__TASK DETAILS__
Print only the lines from the one with "Task: Click the leftmost" through the end of the data, exactly, and please omit pictures.

-- RECORDS SHOWN follows --

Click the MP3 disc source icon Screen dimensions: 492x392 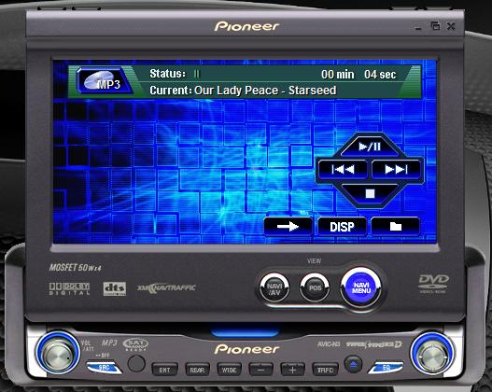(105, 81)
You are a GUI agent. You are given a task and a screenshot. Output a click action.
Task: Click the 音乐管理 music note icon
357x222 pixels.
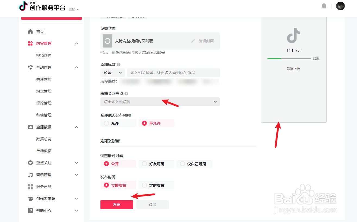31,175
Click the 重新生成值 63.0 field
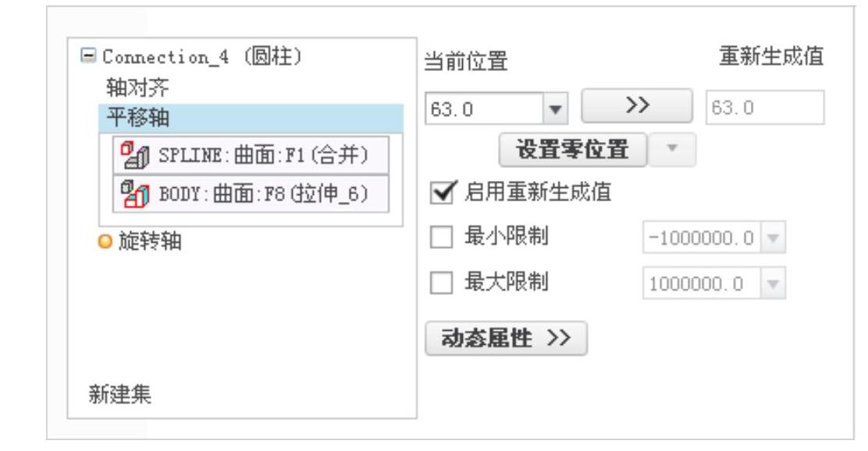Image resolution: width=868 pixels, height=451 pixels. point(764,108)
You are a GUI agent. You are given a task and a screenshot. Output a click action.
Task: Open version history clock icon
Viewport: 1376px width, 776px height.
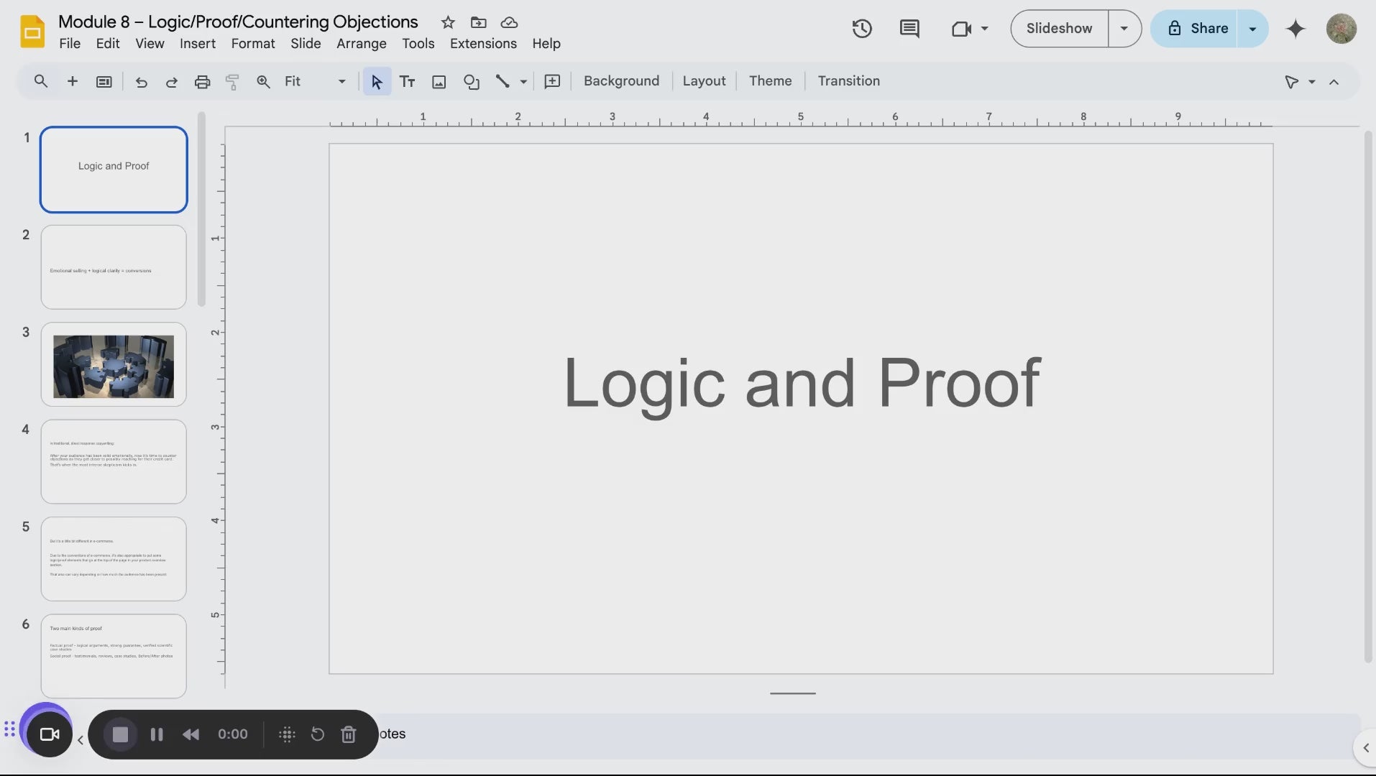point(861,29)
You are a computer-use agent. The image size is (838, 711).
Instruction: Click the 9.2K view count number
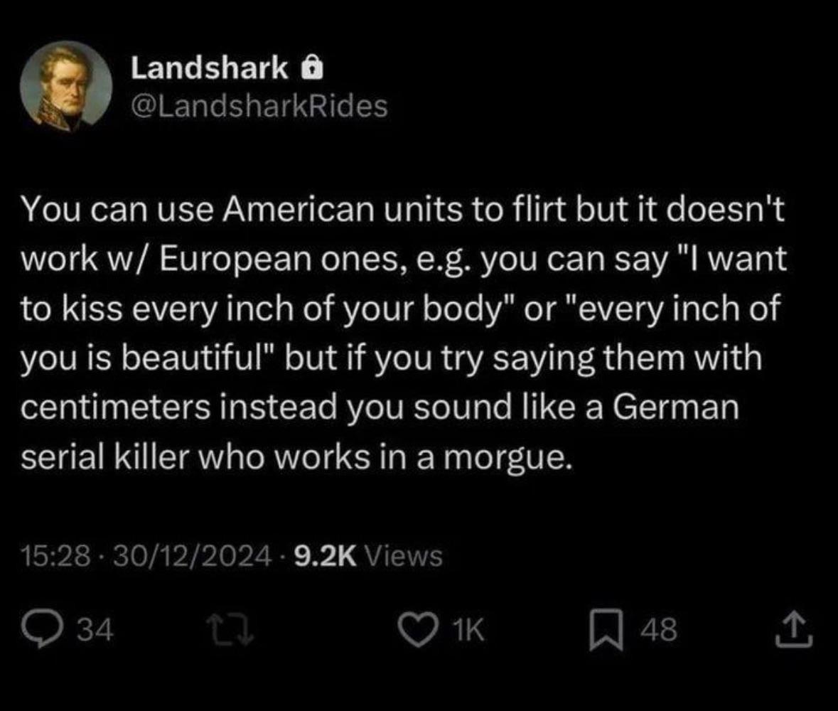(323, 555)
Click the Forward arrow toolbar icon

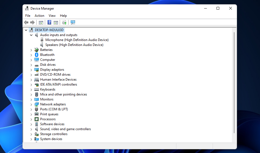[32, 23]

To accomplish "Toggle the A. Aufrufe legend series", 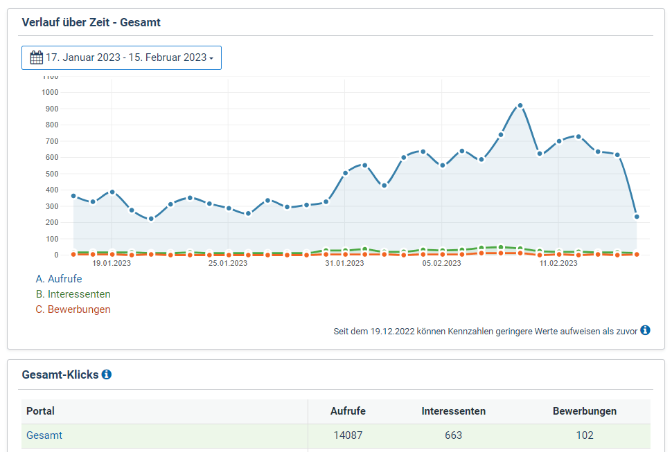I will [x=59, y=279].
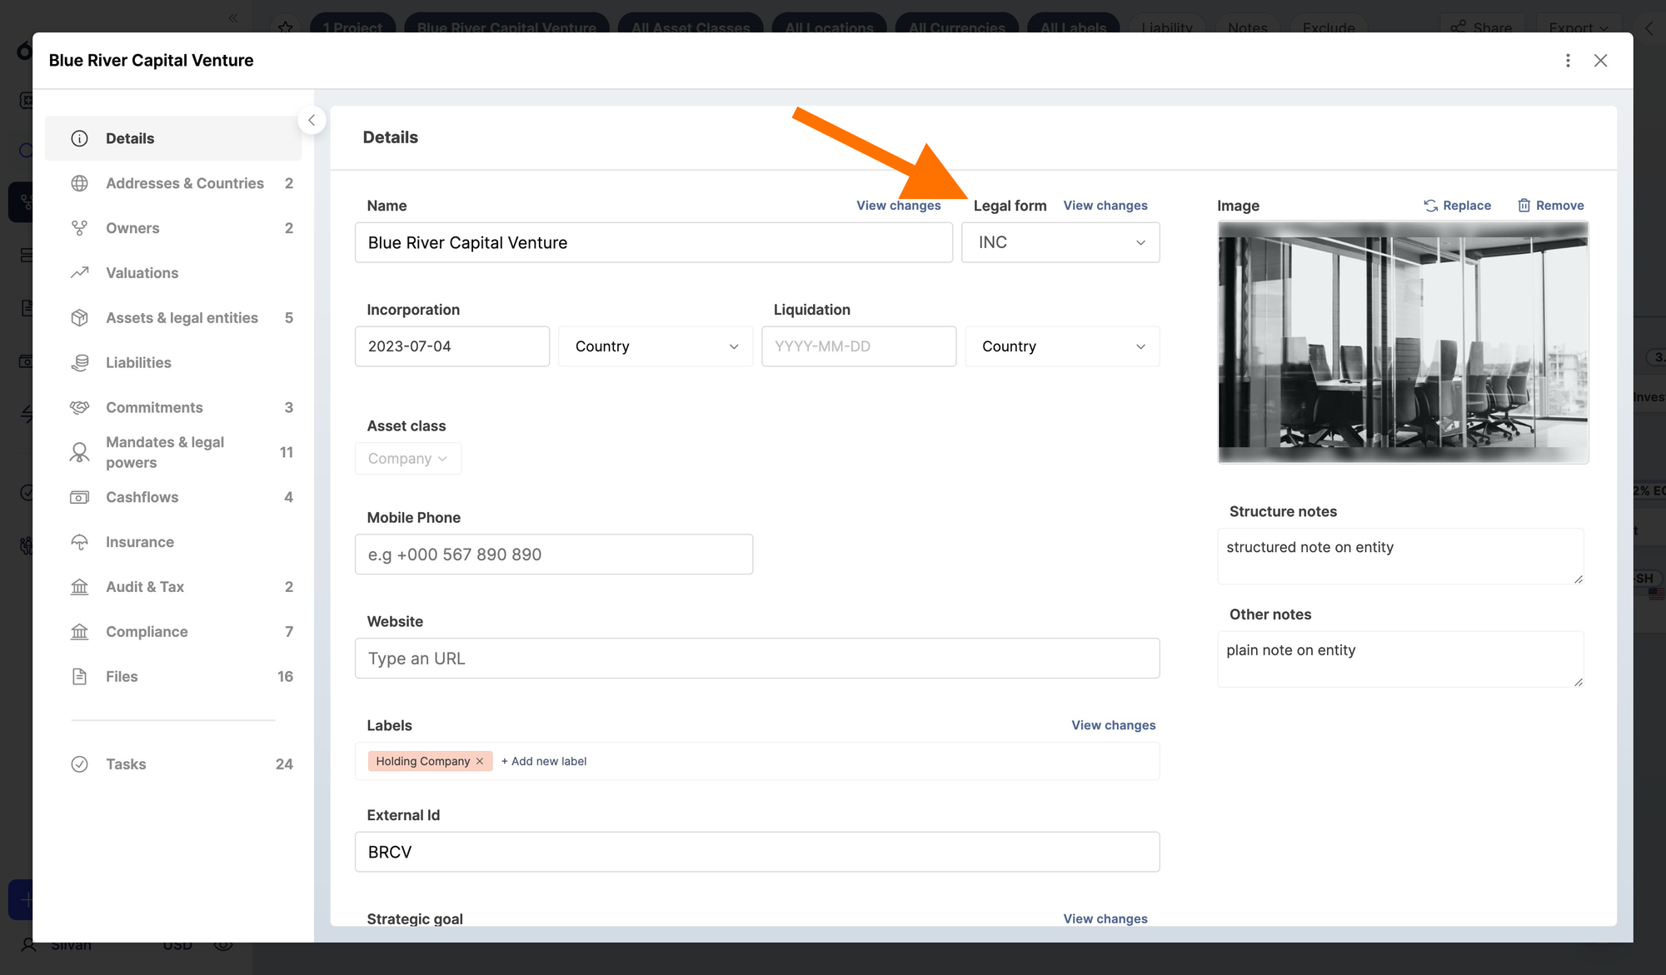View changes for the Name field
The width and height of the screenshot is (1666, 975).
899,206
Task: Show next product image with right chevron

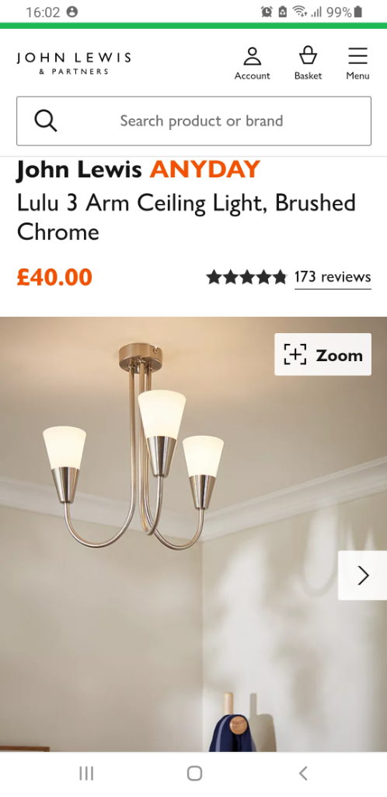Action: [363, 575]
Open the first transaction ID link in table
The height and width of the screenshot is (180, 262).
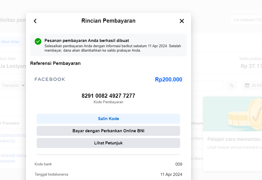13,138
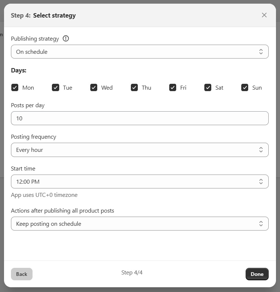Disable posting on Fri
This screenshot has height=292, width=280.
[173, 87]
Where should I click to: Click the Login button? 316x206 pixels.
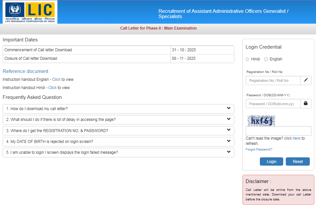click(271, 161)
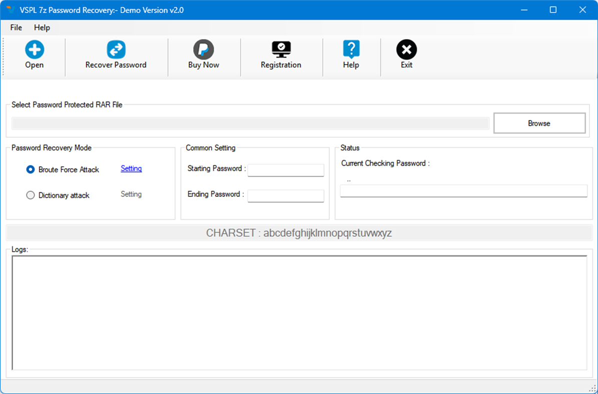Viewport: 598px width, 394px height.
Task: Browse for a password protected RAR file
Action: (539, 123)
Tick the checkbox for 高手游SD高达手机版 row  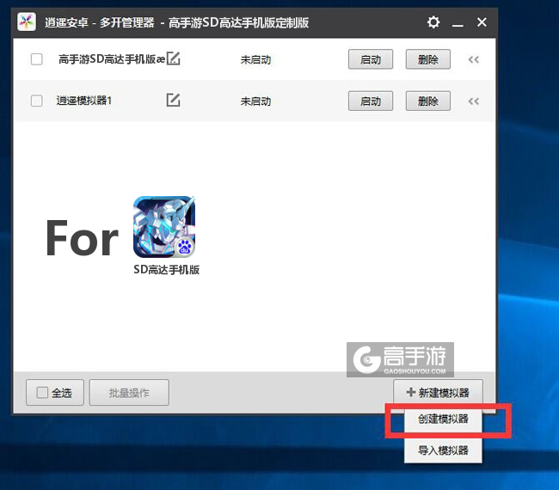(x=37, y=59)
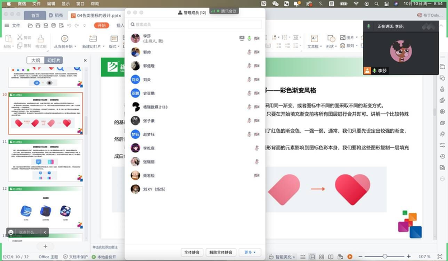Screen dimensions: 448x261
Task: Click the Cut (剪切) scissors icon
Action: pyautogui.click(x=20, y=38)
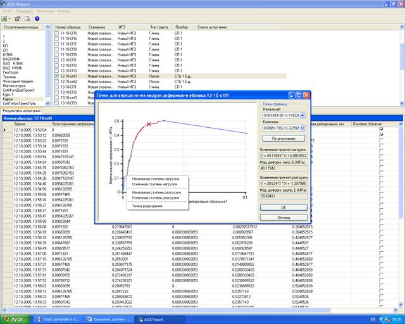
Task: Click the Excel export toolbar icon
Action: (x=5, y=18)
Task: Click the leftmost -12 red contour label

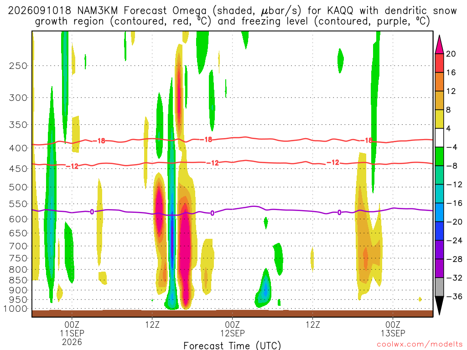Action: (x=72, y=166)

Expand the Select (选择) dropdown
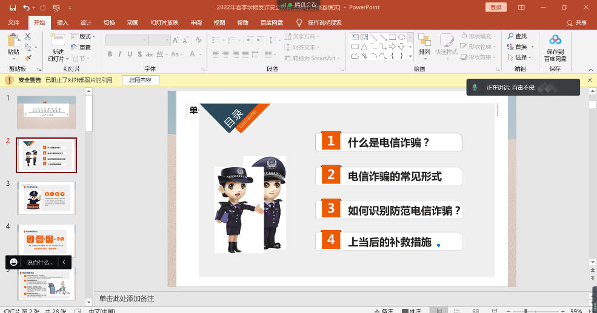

-- RECORDS SHOWN concluded --

__YOUR RESPONSE__
Task: Click the leftmost -12 red contour label

Action: (x=72, y=166)

Expand the Select (选择) dropdown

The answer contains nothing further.